Japan CPI core (all items ex-fresh food), slowed to 0.3% yoy in September, down from 0.5% yoy, matched expectation of 0.3% yoy. That’s also the lowest level in more than two years since April 2017, and drifted further away from BoJ’s 2% target. All items CPI slowed to 0.2% yoy, down from 0.3% yoy and matched expectations. CPI core-core (all items ex-fresh food and energy) slowed to 0.5% yoy, down form 0.6% yoy, matched expectation but remained sluggish.
Japan Finance minister Taro Aso said yesterday that the government was ready to ramp up stimulus to guard against risks from slowing global growth and US-China trade tensions.
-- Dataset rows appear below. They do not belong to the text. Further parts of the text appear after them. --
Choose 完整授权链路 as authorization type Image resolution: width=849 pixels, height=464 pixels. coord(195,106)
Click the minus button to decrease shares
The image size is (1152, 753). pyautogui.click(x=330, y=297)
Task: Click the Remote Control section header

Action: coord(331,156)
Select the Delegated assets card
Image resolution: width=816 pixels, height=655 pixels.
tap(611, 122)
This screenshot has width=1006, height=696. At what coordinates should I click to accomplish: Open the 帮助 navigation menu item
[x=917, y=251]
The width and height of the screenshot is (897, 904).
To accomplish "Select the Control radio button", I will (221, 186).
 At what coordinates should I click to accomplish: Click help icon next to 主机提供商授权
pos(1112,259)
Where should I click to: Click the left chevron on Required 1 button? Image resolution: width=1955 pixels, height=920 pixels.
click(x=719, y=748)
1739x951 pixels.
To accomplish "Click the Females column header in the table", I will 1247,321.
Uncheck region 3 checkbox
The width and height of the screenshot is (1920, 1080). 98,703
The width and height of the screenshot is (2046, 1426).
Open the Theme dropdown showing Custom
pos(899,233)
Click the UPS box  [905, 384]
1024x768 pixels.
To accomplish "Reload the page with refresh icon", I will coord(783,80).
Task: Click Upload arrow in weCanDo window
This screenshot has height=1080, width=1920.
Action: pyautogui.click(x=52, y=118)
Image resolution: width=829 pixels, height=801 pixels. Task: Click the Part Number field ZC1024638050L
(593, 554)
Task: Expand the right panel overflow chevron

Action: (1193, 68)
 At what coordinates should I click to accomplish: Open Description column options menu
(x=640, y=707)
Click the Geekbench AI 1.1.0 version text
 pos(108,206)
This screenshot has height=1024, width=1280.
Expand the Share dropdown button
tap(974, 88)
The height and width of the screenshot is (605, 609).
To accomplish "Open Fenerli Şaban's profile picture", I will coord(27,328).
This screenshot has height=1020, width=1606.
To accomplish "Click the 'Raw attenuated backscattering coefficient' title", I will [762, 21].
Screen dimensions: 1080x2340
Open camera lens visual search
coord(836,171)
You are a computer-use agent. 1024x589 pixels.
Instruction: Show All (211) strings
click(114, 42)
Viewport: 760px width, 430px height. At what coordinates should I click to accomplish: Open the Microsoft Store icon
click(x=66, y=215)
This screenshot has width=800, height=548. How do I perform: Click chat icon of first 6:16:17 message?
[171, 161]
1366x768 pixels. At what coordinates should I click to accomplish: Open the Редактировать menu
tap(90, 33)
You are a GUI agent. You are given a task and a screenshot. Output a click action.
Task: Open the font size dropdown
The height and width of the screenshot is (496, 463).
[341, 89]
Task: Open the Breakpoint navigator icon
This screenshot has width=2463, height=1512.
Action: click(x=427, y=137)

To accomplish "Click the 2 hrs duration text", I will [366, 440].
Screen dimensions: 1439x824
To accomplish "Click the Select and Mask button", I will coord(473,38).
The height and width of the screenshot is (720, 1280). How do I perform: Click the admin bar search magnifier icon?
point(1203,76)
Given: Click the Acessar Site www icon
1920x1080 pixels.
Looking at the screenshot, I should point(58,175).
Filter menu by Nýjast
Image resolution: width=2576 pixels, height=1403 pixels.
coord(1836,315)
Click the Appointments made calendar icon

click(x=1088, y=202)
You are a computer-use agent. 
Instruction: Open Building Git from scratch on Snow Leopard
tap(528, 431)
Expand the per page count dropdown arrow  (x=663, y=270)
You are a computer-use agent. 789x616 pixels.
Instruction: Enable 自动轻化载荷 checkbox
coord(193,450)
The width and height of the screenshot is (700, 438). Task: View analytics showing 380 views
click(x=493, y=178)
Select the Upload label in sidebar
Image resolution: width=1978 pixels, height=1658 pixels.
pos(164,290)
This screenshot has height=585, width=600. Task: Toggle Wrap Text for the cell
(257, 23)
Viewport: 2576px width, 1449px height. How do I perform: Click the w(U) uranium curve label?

He said after a meeting of G20 finance leaders, “Given uncertainty over the global economy, exports are falling and weighing on manufacturers’ output. But the weakness has yet to spread to non-manufacturers or domestic demand.
Ado added, “if we need to compile some form of an economic stimulus package, we are ready to take various types of fiscal measures flexibly”. He also emphasized that “When you look back at the problems Japan faced, including deflation, they can’t be fixed by monetary policy alone. You need a coordinated monetary and fiscal response.”
Separately, the good news is that the government estimated the US-Japan trade deal will boost Japan’s economy by 0.8%. There will be around JPY 4T contribution to GDP based on its fiscal 2018 figures. Also, the deal will create around 280k jobs.